## WHAT YOU HAVE TO DO
Rewrite the listing below, replacing every "Locate an element on the screen" with "Point out an element on the screen" and leaving everything else unchanged.

## ENTRIES PROVIDED
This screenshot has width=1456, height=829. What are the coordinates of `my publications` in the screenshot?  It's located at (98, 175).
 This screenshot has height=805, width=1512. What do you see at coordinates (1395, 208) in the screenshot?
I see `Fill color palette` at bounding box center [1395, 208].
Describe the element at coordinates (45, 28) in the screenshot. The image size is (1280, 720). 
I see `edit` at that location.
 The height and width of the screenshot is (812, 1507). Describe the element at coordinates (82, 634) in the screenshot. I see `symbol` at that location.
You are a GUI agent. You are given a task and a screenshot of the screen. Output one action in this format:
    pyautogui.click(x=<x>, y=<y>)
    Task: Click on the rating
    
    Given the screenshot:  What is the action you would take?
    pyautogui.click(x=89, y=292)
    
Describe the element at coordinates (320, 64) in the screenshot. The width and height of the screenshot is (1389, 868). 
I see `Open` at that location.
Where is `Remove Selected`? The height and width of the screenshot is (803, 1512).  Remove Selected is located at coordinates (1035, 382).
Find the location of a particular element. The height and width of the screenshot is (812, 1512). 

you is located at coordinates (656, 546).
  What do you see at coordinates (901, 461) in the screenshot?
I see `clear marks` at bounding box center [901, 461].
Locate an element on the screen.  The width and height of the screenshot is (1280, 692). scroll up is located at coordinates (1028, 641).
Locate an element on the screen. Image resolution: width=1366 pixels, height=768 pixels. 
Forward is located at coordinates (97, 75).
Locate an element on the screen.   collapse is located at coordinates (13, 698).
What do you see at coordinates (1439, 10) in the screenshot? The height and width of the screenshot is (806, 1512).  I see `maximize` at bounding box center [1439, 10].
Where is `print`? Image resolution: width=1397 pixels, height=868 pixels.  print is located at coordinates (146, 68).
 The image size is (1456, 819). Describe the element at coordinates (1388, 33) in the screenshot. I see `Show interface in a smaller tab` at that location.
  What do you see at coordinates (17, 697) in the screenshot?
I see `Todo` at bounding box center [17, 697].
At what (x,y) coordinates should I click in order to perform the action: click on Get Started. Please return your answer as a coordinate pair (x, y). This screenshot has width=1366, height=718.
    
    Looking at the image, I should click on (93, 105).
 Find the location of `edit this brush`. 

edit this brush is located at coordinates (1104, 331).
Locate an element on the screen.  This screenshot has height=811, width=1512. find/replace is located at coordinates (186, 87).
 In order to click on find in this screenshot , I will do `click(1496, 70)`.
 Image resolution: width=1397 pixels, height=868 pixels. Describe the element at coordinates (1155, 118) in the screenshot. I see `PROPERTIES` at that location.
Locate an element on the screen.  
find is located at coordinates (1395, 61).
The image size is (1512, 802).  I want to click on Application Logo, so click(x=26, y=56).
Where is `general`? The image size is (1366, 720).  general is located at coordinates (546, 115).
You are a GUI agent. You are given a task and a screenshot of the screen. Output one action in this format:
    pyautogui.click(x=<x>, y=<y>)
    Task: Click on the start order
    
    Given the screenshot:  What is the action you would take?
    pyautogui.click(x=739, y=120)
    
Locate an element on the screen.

## ANSWER TO THE TASK
This screenshot has width=1456, height=829. What are the coordinates of `my publications` in the screenshot?  It's located at (98, 175).
 This screenshot has height=805, width=1512. What do you see at coordinates (1395, 208) in the screenshot?
I see `Fill color palette` at bounding box center [1395, 208].
Describe the element at coordinates (45, 28) in the screenshot. The image size is (1280, 720). 
I see `edit` at that location.
 The height and width of the screenshot is (812, 1507). Describe the element at coordinates (82, 634) in the screenshot. I see `symbol` at that location.
You are a GUI agent. You are given a task and a screenshot of the screen. Output one action in this format:
    pyautogui.click(x=<x>, y=<y>)
    Task: Click on the rating
    
    Given the screenshot:  What is the action you would take?
    pyautogui.click(x=89, y=292)
    
Describe the element at coordinates (320, 64) in the screenshot. The width and height of the screenshot is (1389, 868). 
I see `Open` at that location.
Where is `Remove Selected`? The height and width of the screenshot is (803, 1512).  Remove Selected is located at coordinates (1035, 382).
Find the location of a particular element. The height and width of the screenshot is (812, 1512). 

you is located at coordinates (656, 546).
  What do you see at coordinates (901, 461) in the screenshot?
I see `clear marks` at bounding box center [901, 461].
Point out an element on the screen.  The width and height of the screenshot is (1280, 692). scroll up is located at coordinates (1028, 641).
Point out an element on the screen. Image resolution: width=1366 pixels, height=768 pixels. 
Forward is located at coordinates (97, 75).
Point out an element on the screen.   collapse is located at coordinates (13, 698).
What do you see at coordinates (1439, 10) in the screenshot? The height and width of the screenshot is (806, 1512).  I see `maximize` at bounding box center [1439, 10].
Where is `print`? Image resolution: width=1397 pixels, height=868 pixels.  print is located at coordinates (146, 68).
 The image size is (1456, 819). Describe the element at coordinates (1388, 33) in the screenshot. I see `Show interface in a smaller tab` at that location.
  What do you see at coordinates (17, 697) in the screenshot?
I see `Todo` at bounding box center [17, 697].
At what (x,y) coordinates should I click in order to perform the action: click on Get Started. Please return your answer as a coordinate pair (x, y). This screenshot has width=1366, height=718.
    
    Looking at the image, I should click on (93, 105).
 Find the location of `edit this brush`. 

edit this brush is located at coordinates (1104, 331).
Point out an element on the screen.  This screenshot has height=811, width=1512. find/replace is located at coordinates (186, 87).
 In order to click on find in this screenshot , I will do `click(1496, 70)`.
 Image resolution: width=1397 pixels, height=868 pixels. Describe the element at coordinates (1155, 118) in the screenshot. I see `PROPERTIES` at that location.
Point out an element on the screen.  
find is located at coordinates (1395, 61).
The image size is (1512, 802).  I want to click on Application Logo, so click(x=26, y=56).
Where is `general`? The image size is (1366, 720).  general is located at coordinates (546, 115).
You are a GUI agent. You are given a task and a screenshot of the screen. Output one action in this format:
    pyautogui.click(x=<x>, y=<y>)
    Task: Click on the start order
    
    Given the screenshot:  What is the action you would take?
    pyautogui.click(x=739, y=120)
    
Point out an element on the screen.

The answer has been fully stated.